A bruised reed...
Updated: Oct 1
Anna Chaplain in Newcastle, Joan Grenfell, turns to scripture for encouragement as lockdown restrictions tighten in the north-east: 'I am now writing a little "Thought for the Day" and handing them into the care homes, hoping they will help both residents and staff.'
A bruised reed he will not break, a smouldering wick he will not snuff out. Isaiah 42:3
The person spoken of by the prophet Isaiah is the coming Messiah. It is Jesus. These verses tell us so much about the character of Jesus.
But who are these bruised reeds and smouldering wicks? Surely we are not to think of them as actual reeds or wicks? I think not.
At any time in our lives, it may be that any one of us is that bruised reed or smouldering wick of which Isaiah speaks.

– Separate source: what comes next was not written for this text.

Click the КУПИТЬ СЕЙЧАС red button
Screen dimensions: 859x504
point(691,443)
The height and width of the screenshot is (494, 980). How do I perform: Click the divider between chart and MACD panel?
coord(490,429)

It may be that ill health; financial worry; broken relationship; an addiction; a family crisis – any of these might make us feel less than whole… make us feel bruised and struggling to live life fully.

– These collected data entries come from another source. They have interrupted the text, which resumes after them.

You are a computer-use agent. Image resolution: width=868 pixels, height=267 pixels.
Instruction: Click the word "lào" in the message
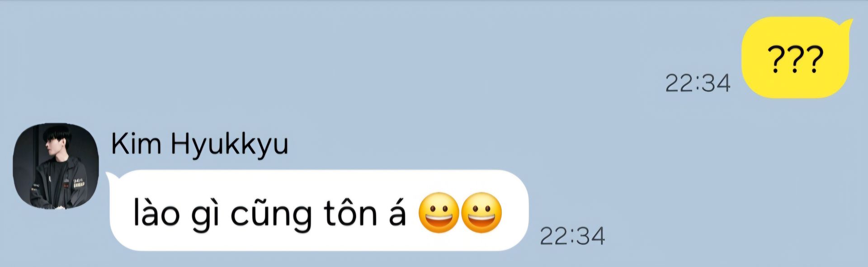(156, 213)
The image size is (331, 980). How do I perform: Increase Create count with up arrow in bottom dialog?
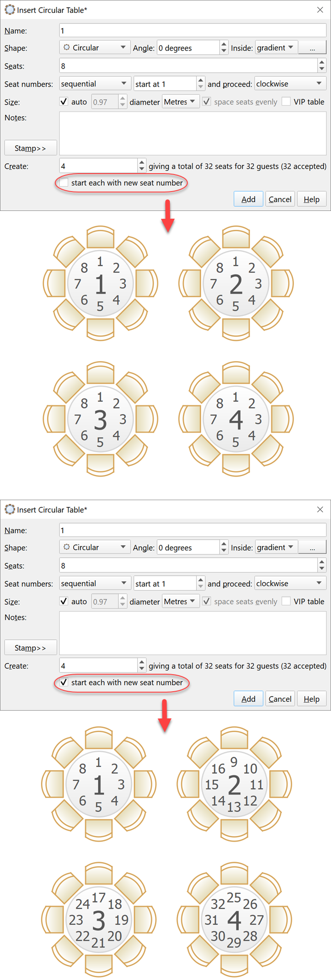(142, 662)
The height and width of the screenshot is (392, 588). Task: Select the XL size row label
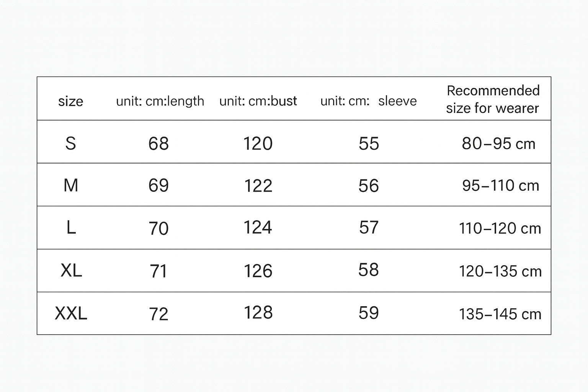click(71, 271)
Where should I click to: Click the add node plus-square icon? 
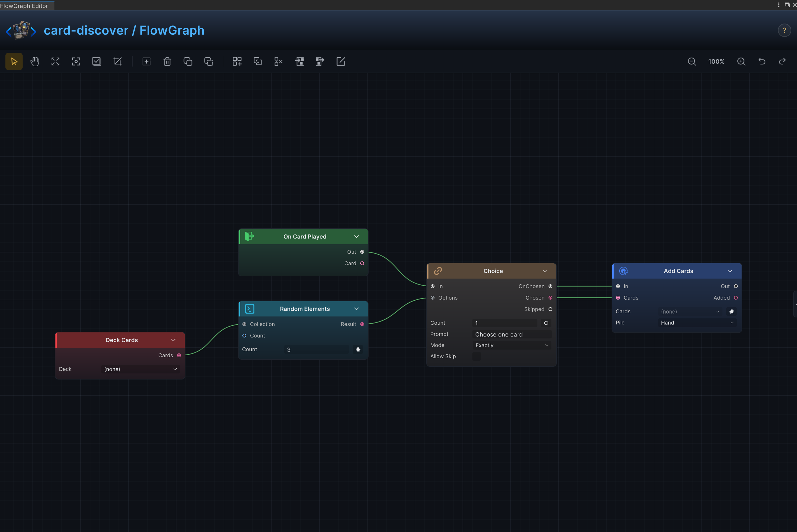(x=146, y=61)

When we find ourselves in that place, the prophet’s words offer hope.
At such times we may feel that we have been abandoned by family and friends, and that might be true... but we are never abandoned by Jesus.
We live in a society which tends to uphold only the successful, the strong, the winner, the unbroken. Jesus, on the other hand, is the Messiah of the broken, the unsuccessful, the hurting, the troubled. There is no bruised reed or broken life, no life so crushed by pain or sorrow, that cannot be held by Jesus and restored to wholeness.

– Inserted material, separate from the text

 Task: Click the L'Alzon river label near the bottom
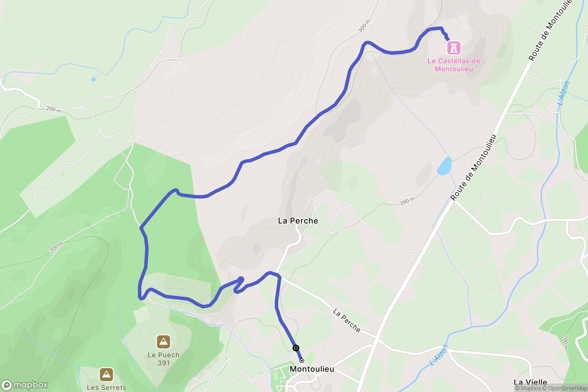coord(439,356)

A final thought. It may be that our healing comes to its completion when we reach out, in the name of Jesus, to other bruised reeds or smouldering wicks, encouraging them to begin their journey towards wholeness and a life restored.
'Things have got tighter again here in the north-east with care homes completely shut down again, and with essential visitors only allowed on the premises.
'I have been continuing my Skype services and feel that we are all getting used to it and feeling more comfortable worshipping in this way. I sense increased connection between us with responses coming from the residents.
'For the future I am planning, on Remembrance day, a short service and another, sometime around All Soul’s Day, as a way of recognising and giving thanks for the lives of those who have died in the past months.'
We applaud all who are staying resolutely cheerful despite current challenges and especially our network members who are finding positive ways to spread hope and good cheer even as visiting is severely curtailed in care homes. Such 'Thoughts for the Day' remind residents and staff they are not forgotten.